Objective: Which lines in the listing below contain the string "height", with uppercase and lowercase letters matching? Pick out each of those lines and copy it in full.

Task material:
[Start]

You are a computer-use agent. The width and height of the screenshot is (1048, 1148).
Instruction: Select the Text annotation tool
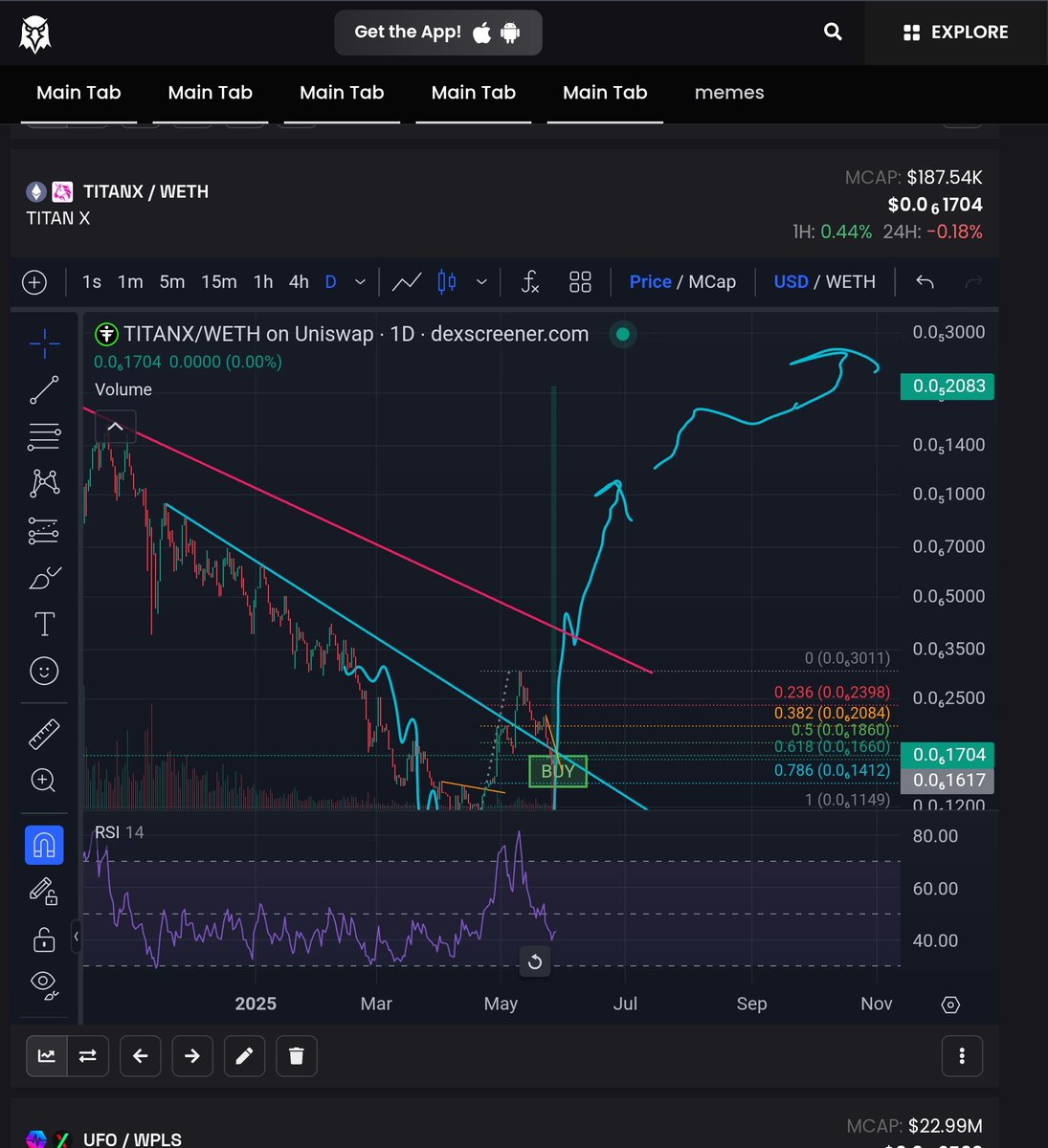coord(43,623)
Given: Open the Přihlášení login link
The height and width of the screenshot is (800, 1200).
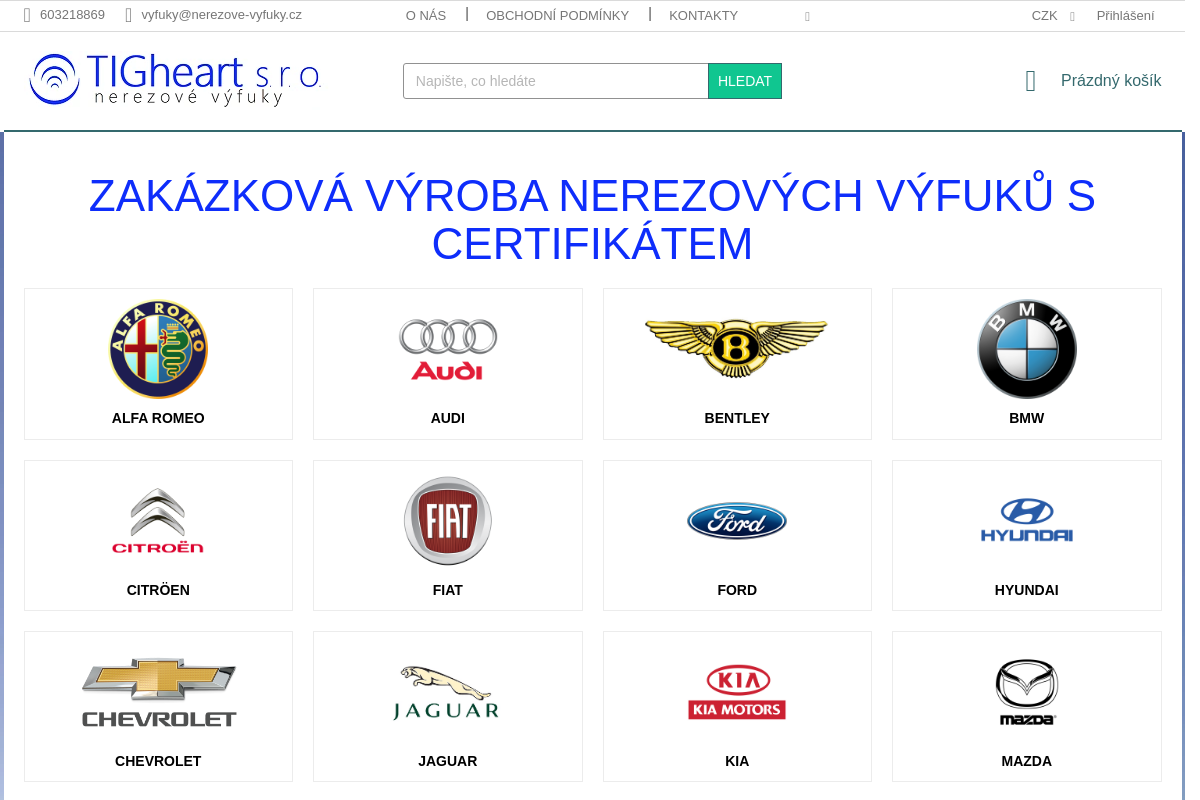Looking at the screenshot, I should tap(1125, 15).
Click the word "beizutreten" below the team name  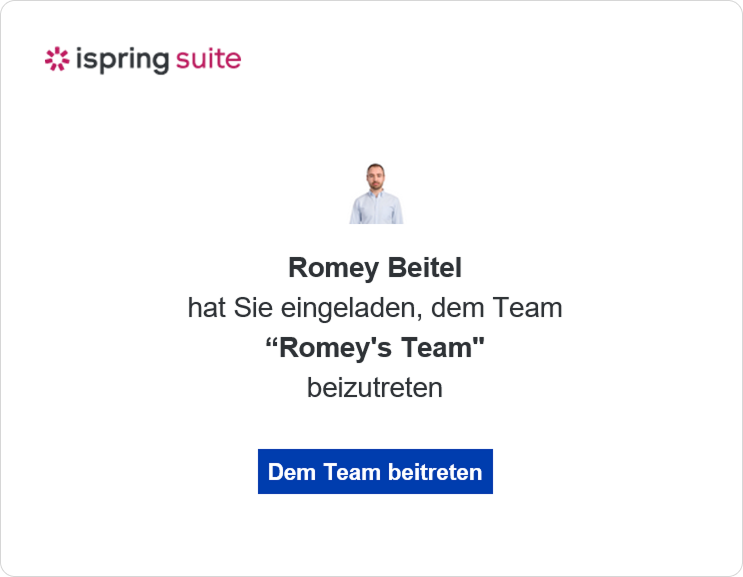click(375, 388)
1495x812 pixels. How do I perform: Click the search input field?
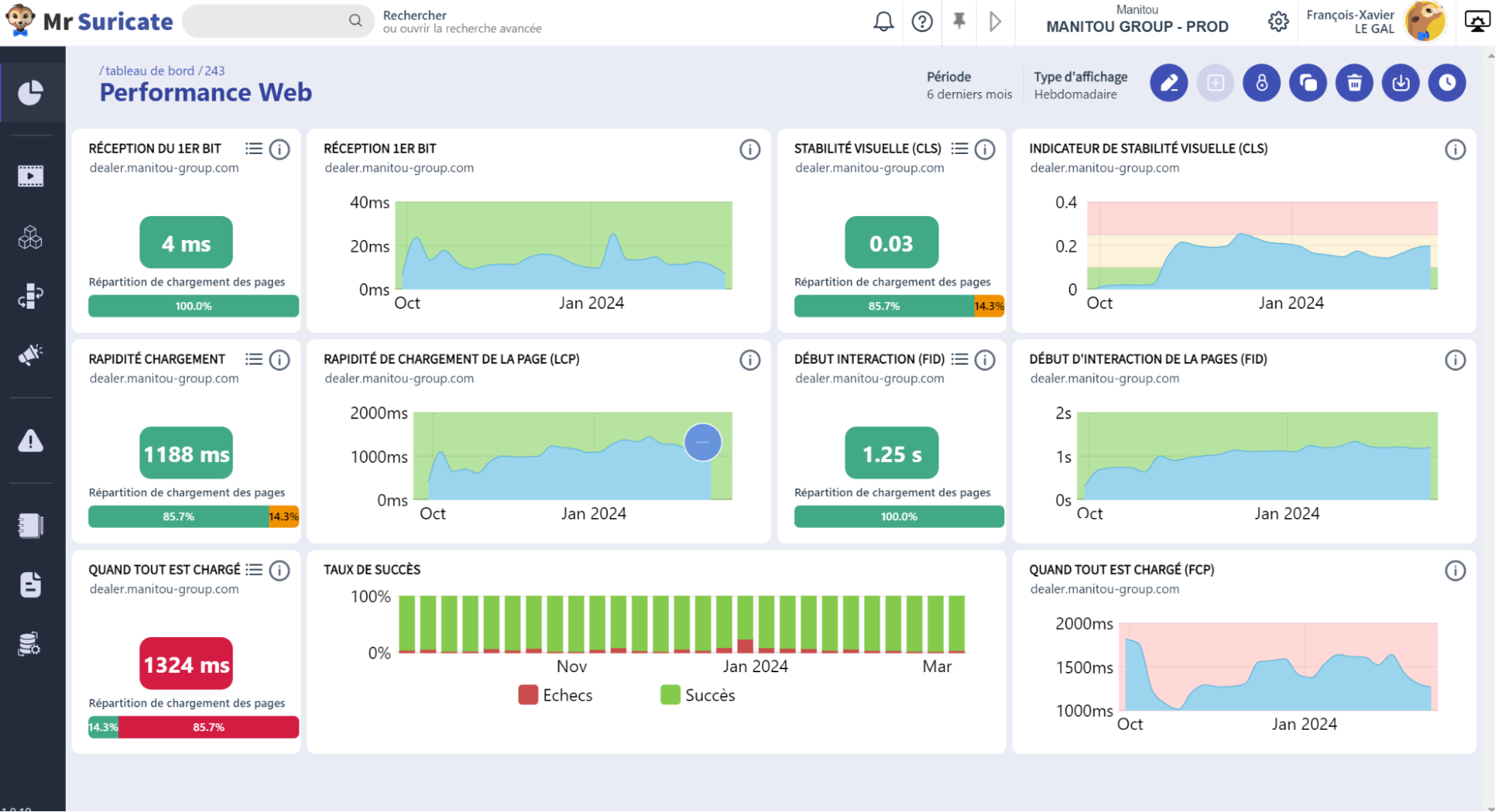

[End]

Task result:
You are a computer-use agent. The width and height of the screenshot is (1048, 1148).
The height and width of the screenshot is (800, 1200).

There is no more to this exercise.